Ayende @ Rahien

Refunds available at head office

Tracking NH Prof performance problem on aggressively active application

I mentioned before that NH Prof has a problem with dealing with a lot of activity from the profiled application. In essence, until it catch up with what the application is doing, there isn't much that you can do with the profiler.

I consider this a bug, and I decided to track that issue with some verifiable results, and not just rely on hunches. The results were... interesting. The actual problem was in the place that I expected it to be, but it was more complex than expected. Let me try to explain.

The general architecture of NH Prof is shown here:

image

And the actual trouble from the UI perspective is in the last stage, actually updating the UI. UI updates are done directly on a (very) rich view model, which supports a lot of the functionality that NH Prof provides.

Because, as usual, we have to synchronize all access to the UI, we actually update the UI through a dispatcher class.

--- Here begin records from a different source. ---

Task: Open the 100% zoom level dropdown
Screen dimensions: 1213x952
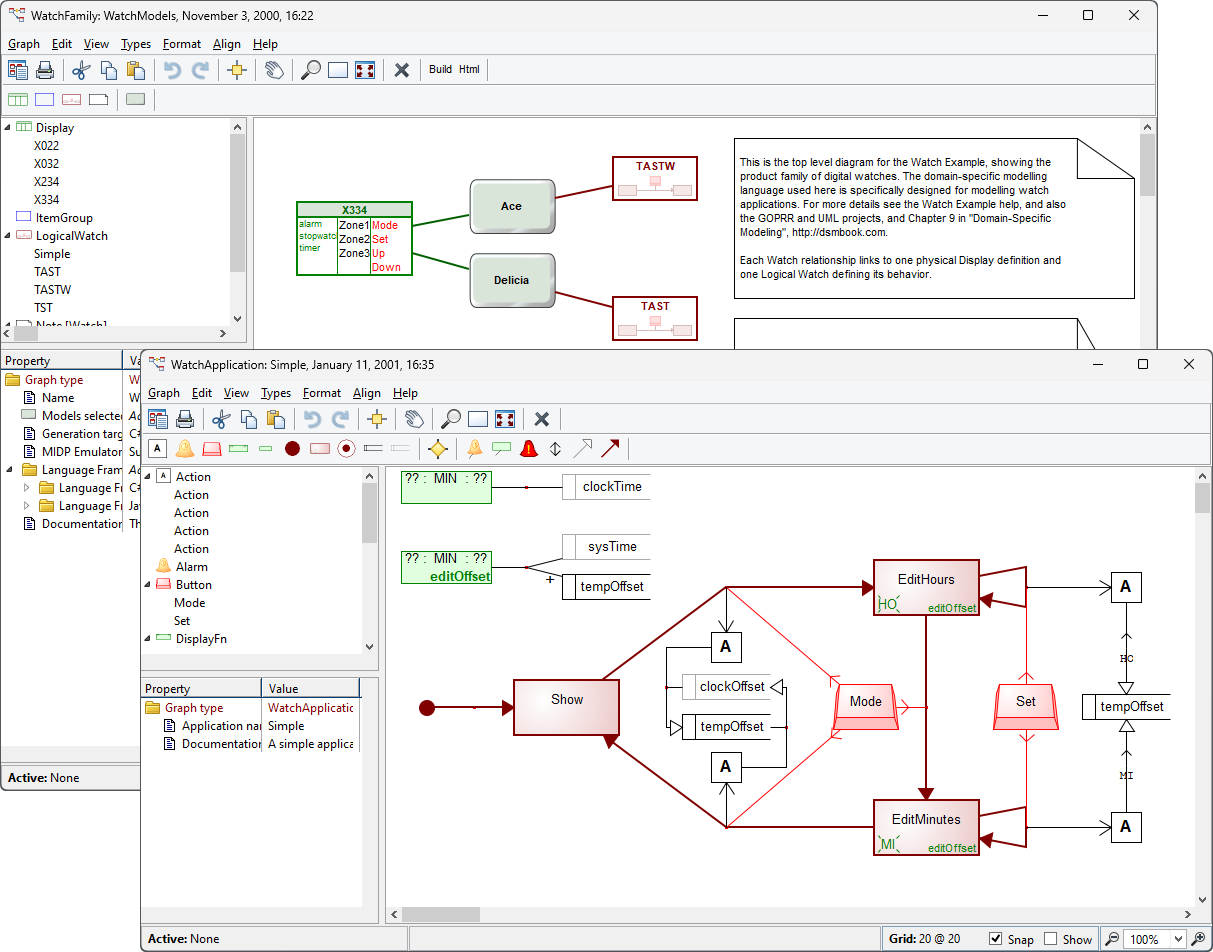Action: click(x=1178, y=939)
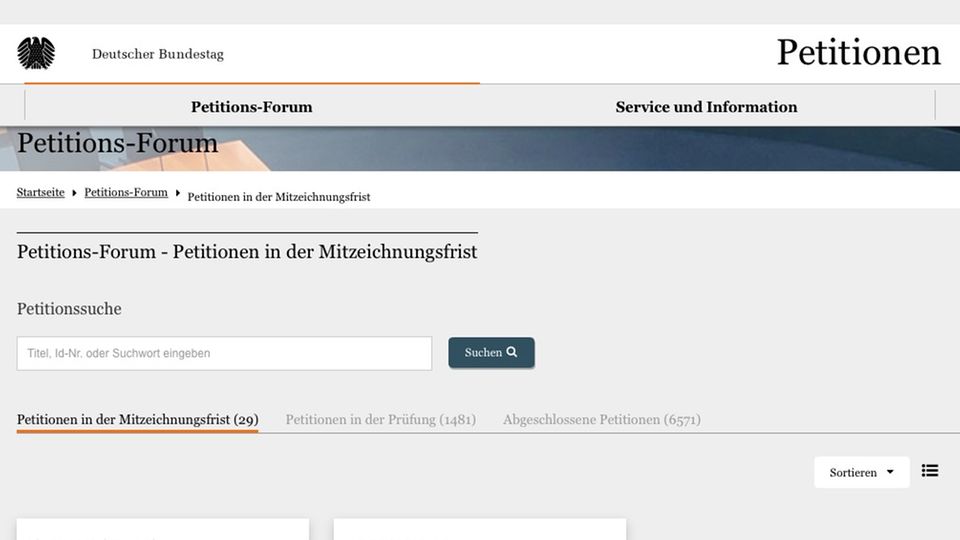Click the Petitions-Forum banner heading
This screenshot has height=540, width=960.
[x=117, y=144]
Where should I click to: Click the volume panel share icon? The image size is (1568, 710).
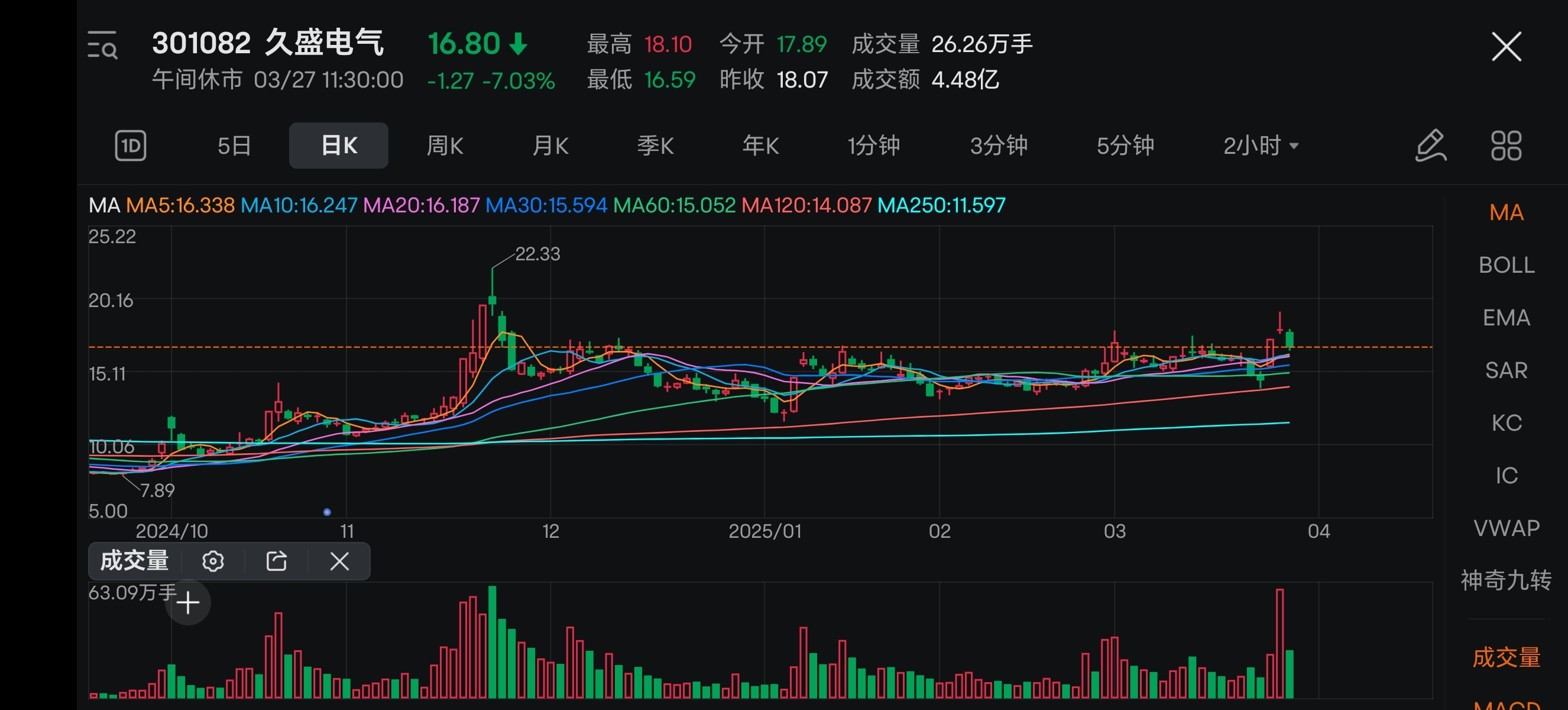pos(276,561)
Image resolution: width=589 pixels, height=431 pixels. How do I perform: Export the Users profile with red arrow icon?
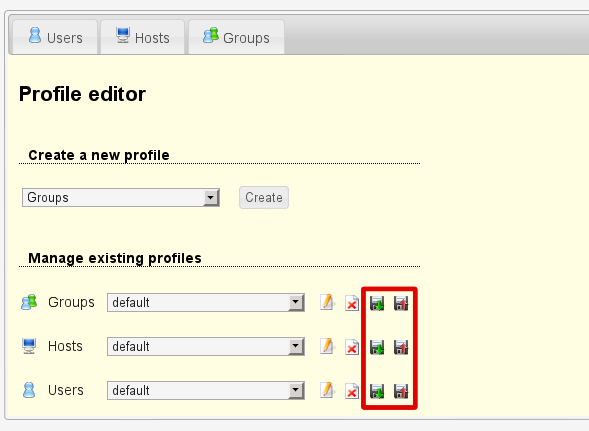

The relevant code is this:

private void SendBatchOfUpdates()
{
	while (true)
	{
		int remainingCount;
		Action[] actions;
		lock (locker)
		{
			actions = queuedActions
				.Take(100)
				.ToArray();

			for (int i = 0; i < actions.Length; i++)
			{
				queuedActions.RemoveAt(0);
			}
			remainingCount = queuedActions.Count;
		}

		if (actions.Length == 0)
		{
			Thread.Sleep(500);
			continue;
		}

		dispatcher.Invoke((Action)delegate
		{
			using(dispatcher.DisableProcessing())
			{
				var sp = Stopwatch.StartNew();
				foreach (var action in actions)
				{
					action();
				}
				Debug.WriteLine(remainingCount + "\t" + sp.ElapsedMilliseconds);
			}
		});
	}
}

We queue all the operations on the view model, batch them and execute them to the UI. This is the behavior as it stands right now (that is, with the problem). Looking at the code, is should be obvious to you that there is one glaring issue. (Well, it should be oblivious, it wasn't to me until I dug deeper into it.)

If the number of queued actions is greater than the batch size, we are going to try to drain the queue, but as long as we add more actions to the queue faster than we can process them, we are going to keep hammering the UI, we basically keep the UI busy with updates all the time, and never let it time to process user input.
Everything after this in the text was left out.